[Listed entries Boundary: Start]

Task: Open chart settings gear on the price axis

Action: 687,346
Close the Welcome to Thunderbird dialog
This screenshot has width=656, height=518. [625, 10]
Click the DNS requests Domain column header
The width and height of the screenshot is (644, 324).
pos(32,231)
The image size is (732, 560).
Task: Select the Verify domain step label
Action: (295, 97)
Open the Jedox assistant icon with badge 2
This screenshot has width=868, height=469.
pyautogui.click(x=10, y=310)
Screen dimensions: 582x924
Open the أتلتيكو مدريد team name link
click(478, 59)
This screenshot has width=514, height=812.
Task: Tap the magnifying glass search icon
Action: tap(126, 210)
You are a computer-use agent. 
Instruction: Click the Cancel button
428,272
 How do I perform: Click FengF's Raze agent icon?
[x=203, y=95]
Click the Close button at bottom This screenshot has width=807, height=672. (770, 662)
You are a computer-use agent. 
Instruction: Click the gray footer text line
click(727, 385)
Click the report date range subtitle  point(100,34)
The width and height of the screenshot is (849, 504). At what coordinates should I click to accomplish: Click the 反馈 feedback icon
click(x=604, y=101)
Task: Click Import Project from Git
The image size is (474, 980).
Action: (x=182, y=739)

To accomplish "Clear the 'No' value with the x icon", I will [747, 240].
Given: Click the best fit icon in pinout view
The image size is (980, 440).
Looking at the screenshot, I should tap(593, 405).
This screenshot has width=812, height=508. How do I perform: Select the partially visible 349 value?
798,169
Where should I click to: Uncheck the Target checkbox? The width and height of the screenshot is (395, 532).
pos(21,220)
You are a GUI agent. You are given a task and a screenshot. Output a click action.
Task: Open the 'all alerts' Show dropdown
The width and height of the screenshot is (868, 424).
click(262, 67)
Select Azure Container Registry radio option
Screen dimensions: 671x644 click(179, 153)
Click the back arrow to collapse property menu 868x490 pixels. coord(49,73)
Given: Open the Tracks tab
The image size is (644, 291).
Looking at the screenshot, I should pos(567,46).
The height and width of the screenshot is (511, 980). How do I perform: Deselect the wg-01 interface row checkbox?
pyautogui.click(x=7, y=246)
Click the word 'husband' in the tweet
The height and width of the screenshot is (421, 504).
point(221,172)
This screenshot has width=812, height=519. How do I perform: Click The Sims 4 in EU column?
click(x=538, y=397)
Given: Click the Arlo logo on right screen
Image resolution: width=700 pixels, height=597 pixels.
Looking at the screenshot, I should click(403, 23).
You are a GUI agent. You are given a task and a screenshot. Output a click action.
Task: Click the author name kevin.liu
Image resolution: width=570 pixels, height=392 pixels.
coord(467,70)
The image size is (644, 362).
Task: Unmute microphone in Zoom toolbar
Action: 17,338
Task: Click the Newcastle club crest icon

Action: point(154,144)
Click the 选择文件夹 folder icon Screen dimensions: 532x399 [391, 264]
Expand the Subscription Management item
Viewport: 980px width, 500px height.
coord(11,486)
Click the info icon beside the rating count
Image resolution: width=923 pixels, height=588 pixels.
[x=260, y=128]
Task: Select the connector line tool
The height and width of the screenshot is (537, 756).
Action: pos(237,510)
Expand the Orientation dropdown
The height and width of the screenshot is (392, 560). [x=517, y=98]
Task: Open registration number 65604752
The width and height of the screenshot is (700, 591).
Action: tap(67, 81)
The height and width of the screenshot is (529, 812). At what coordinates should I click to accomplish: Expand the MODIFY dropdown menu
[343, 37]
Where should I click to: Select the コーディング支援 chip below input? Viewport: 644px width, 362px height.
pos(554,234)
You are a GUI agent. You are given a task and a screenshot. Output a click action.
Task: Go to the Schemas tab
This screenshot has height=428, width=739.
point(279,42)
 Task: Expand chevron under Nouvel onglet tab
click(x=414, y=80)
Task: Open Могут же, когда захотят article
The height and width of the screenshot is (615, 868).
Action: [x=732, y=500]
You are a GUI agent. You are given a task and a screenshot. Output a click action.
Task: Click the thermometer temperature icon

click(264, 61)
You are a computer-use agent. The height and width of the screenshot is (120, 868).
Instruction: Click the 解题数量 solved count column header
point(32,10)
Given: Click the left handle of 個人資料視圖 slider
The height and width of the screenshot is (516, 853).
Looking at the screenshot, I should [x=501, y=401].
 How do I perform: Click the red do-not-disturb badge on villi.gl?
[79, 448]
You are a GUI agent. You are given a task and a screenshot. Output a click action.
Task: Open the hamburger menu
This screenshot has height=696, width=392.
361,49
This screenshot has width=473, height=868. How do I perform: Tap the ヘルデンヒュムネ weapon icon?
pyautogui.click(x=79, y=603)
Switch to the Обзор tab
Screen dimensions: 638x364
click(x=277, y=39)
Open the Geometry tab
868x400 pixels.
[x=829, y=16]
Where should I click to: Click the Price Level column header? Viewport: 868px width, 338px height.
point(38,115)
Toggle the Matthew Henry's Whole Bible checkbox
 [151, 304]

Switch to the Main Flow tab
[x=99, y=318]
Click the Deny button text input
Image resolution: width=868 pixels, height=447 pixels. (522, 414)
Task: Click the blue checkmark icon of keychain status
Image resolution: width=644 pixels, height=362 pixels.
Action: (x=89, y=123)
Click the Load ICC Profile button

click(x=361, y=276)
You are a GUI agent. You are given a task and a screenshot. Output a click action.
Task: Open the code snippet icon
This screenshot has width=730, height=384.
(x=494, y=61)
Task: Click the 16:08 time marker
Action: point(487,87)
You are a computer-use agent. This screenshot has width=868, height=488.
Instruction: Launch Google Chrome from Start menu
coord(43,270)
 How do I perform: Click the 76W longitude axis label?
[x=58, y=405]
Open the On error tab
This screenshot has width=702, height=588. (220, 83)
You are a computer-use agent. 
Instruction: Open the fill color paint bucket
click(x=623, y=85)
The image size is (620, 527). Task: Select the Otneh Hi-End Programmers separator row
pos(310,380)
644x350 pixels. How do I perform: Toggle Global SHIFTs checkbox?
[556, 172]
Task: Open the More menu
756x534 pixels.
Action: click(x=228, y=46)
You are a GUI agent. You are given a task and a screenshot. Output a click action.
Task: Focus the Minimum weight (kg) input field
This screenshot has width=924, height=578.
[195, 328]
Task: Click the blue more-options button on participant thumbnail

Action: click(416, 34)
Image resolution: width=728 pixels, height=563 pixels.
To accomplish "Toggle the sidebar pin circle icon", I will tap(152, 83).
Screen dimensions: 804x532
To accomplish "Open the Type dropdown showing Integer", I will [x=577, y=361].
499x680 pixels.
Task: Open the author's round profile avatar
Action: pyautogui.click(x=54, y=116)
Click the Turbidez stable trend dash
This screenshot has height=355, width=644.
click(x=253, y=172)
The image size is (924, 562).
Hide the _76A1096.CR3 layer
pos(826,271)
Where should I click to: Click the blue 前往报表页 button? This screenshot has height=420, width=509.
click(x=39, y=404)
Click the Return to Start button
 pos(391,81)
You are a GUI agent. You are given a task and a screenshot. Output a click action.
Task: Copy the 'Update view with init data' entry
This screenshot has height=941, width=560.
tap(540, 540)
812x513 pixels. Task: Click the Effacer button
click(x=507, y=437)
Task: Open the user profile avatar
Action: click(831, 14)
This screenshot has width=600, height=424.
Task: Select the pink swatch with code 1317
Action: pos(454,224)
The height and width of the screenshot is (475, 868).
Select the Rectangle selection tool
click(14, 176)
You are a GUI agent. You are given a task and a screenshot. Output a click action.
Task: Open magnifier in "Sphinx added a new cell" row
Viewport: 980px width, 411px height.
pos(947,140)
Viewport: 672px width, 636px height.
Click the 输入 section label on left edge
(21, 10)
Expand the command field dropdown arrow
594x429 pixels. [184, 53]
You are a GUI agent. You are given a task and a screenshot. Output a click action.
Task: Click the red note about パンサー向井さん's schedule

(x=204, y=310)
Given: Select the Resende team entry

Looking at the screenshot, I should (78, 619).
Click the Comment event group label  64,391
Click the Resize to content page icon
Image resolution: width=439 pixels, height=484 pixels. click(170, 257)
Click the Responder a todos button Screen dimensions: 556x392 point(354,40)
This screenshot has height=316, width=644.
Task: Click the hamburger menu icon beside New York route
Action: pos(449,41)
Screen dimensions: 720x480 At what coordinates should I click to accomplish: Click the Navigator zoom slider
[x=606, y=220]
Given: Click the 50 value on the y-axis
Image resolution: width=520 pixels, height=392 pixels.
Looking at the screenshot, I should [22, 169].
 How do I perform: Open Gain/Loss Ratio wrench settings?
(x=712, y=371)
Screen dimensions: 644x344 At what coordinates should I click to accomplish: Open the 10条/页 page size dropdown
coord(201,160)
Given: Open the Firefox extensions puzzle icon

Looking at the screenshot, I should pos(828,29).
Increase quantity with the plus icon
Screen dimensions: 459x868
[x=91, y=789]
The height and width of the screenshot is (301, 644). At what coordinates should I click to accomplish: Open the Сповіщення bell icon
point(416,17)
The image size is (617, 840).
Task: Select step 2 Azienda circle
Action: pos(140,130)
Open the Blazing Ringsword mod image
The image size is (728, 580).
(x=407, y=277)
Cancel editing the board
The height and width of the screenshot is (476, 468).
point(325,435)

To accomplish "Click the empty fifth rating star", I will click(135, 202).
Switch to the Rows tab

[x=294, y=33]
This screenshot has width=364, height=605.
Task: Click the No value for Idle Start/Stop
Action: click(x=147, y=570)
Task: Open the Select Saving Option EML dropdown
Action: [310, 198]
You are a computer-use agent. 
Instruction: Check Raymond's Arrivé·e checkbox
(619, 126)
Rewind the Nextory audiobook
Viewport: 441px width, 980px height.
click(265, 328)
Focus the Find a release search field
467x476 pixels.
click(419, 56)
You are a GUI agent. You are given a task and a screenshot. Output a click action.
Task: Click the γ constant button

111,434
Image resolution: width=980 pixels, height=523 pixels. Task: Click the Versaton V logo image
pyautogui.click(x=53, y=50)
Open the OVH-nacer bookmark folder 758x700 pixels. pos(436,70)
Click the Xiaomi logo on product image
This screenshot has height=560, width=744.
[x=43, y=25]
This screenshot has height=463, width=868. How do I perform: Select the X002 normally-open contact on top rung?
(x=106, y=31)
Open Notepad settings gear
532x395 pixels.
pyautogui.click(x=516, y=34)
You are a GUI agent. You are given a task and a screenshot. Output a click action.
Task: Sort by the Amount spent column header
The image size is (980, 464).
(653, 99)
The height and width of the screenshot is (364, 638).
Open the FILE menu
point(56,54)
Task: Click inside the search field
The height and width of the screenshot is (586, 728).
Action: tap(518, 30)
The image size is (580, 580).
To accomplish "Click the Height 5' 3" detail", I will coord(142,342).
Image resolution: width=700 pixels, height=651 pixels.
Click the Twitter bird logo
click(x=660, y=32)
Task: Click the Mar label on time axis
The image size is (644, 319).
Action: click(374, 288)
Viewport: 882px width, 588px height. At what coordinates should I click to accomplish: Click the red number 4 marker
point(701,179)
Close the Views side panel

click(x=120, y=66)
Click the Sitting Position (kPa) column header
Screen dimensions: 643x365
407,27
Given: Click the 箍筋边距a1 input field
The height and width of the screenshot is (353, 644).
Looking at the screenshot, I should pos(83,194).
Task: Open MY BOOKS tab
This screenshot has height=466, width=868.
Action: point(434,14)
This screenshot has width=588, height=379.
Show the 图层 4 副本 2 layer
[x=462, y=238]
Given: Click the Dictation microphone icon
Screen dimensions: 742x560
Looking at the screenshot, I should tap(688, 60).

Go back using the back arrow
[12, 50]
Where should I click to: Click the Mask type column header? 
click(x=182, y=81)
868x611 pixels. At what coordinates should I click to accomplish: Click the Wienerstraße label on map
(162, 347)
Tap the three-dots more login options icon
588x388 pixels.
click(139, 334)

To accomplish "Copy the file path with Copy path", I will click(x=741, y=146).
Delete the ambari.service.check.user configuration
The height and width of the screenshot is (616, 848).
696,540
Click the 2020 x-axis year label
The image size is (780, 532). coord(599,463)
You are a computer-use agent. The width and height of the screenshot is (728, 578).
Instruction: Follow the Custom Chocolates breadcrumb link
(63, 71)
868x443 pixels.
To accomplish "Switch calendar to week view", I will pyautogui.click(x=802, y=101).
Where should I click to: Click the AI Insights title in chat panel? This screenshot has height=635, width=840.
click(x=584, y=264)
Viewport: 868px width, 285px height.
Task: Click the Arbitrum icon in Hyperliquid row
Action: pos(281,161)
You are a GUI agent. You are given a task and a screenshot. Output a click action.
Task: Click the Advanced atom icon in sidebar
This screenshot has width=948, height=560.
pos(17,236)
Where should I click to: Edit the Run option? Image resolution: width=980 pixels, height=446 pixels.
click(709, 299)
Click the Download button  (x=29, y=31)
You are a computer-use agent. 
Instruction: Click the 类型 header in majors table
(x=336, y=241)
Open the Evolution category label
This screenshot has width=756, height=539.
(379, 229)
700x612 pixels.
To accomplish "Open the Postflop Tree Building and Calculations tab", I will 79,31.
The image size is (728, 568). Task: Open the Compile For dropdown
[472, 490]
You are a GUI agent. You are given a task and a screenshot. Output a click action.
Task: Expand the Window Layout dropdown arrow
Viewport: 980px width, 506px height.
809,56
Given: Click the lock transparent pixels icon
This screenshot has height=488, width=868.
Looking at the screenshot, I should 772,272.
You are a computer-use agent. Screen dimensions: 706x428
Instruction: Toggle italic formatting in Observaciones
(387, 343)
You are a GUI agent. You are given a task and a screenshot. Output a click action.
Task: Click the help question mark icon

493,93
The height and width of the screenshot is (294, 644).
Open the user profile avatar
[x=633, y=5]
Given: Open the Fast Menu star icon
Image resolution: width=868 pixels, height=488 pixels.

[Listed entries Boundary: End]

* [What you have to do]
The lines above, starting at the one with "Click the 输入 section label on left edge" and ending at the one with "Click the Comment", are the only ones to return, exactly as written.

* [Expected output]
Click the 输入 section label on left edge
(21, 10)
Expand the command field dropdown arrow
594x429 pixels. [184, 53]
You are a GUI agent. You are given a task and a screenshot. Output a click action.
Task: Click the red note about パンサー向井さん's schedule

(x=204, y=310)
Given: Select the Resende team entry

Looking at the screenshot, I should (78, 619).
Click the Comment event group label  64,391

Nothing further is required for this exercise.